One thing that is nice about the wget approach is that if you need to resume, or you need to update again later, you can just run it again. It will scan the whole remote recursively again, but it shouldn't re-download files. More about this in later
for REPO in libs-release-local libs-snapshot-local ext-release-local ext-snapshot-local plugins-release-local plugins-snapshot-local exapample-shapshots example-releases exapmle-extras-production; do wget -m --no-parent -E -K -e robots=off --reject ".html" --user=$MVN_USERNAME --password=$MVN_PASSWORD https://$MVN_HOST/$REPO; done
Since my target was to archive into glacier, I didn't want to upload a bunch of small pom.xml files, since there is an overhead per object. You can work out for yourself if the juice is worth the squeeze on this for your usecase.

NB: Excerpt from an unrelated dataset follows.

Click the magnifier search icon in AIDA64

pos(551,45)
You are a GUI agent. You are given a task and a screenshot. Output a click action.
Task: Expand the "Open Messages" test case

To give it a little bit more fine grain structure then just one giant tar, I identified all the group x artifactId combinations by locating the maven_metadata.xml files, and then combined all the versions together into one tarball. I also construct a name for each archive by replacing slashes with underscores.
cd $LOCAL_ARCHIVE
mkdir tars
for TARGET in $(find ./ -type f -name 'maven-metadata.xml' | xargs dirname ); do NAME="$(echo $TARGET | sed 's/\.\///g;s/\//_/g').tar.gz"; echo taring $TARGET ' -> ' $NAME; tar czf "./tars/$NAME" $TARGET; done
Regarding the compression - I doubt it does much but burn CPU cycles, since the bulk of our content is already compressed in some way, such .jar or .gz files, so the only thing left that is compressible would be the xml and other metadata. You can test and decide for yourself, if you want it to run faster you could leave it off or use a faster algorithm or setting.
I opted to use the s3 glacier storage class, rather than the glacier "direct api".

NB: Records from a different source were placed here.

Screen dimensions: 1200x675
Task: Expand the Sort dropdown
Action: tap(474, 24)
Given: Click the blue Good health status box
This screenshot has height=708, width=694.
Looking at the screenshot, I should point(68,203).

export ARCHIVE_BUCKET=maven-archives.example.com
export PREFIX=2021-02-13
If needed, create the bucket:
aws s3api create-bucket --acl private --bucket artifactory-archives.pc.res0.net
Upload using cp
cd $LOCAL_ARCHIVE/tars
aws s3 cp --storage-class=GLACIER --recursive ./ s3://ARCHIVE_BUCKET/$PREFIX/
What I did is really only suitable for an occasional, one off solution I think. To make it work well for an automated incremental archival or backup solution, I would make some adjustments.
For an "incremental archive" solution, I'd adjust the archives to be one tar per version of the artifact, and I'd maintain a local copy on disk, perhaps on an old, spare machine, and leave the $LOCAL_ARCHIVE path in tact to avoid re-downloading the same files. You'd need to add some logic to only upload new archives.
A much simpler approach, and probably not that much more costly, would be to use wget + aws s3 sync, and not worry about tar or compression. From there you can select appropriate storage clasess using lifecycle rules on the s3 bucket. This would yield a sort of live backup that I think would work quite well.